Speaking from a simple room decorated with a single vase of flowers and wearing an orange-coloured blouse, she said that "in Libya, in Syria and in Yemen now, the revolutionaries keep the world informed of the atrocities of those in power" and that "communications means contact".

During the Q&A, she said the Burmese uprising of 1988 might have been successful if the world had seen what was happening. "The communications revolution made a lot of difference [in Tunisia]," she said, noting that although the Burma uprising was "much worse" in terms of violent repression, it had gone unreported.

"The shooting and the lack of images throughout the whole world had a lot to do with the way which our revolution has been going on for such a long time," Ms Suu Kyi said.

In Tunisia and Burma, young people had played a pivotal role in the uprisings, she said, applauding the influence of "young rappers" in Burma. "For those who believe in freedom, young rappers represent a future unbowed by... oppression and injustice."

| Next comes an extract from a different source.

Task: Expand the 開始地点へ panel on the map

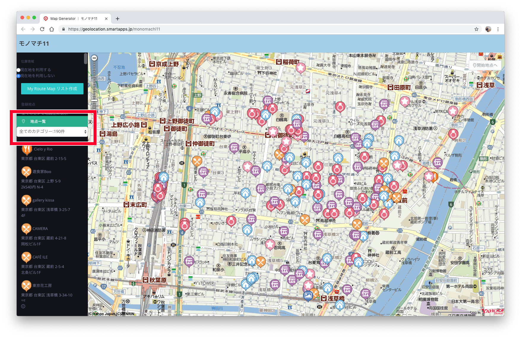Action: pyautogui.click(x=485, y=65)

During the live session, Aung San Suu Kyi was in the company of the BBC World Affairs Editor John Simpson. She said that in making her broadcasts she was "exercising my right to freedom of communication".

She spoke on the nature of being a dissident and talked with fondness of her colleagues in the NLD headquarters. "Their weapons are their faith, their armour is their passion," she said. Dissidents had chosen their path, she said, but "it's not a decision made lightly – we do not enjoy suffering, we are not masochists".

In a passionate address she quoted Czech dissident Vaclav Havel, the English poet William Henley and the Russian poet Irina Ratushinskaya, finishing with lines from Rudyard Kipling's The Fairies' Siege. In the second lecture, which will be broadcast on 5 July, Aung San Suu Kyi will speak of the forces aligned against her National League for Democracy.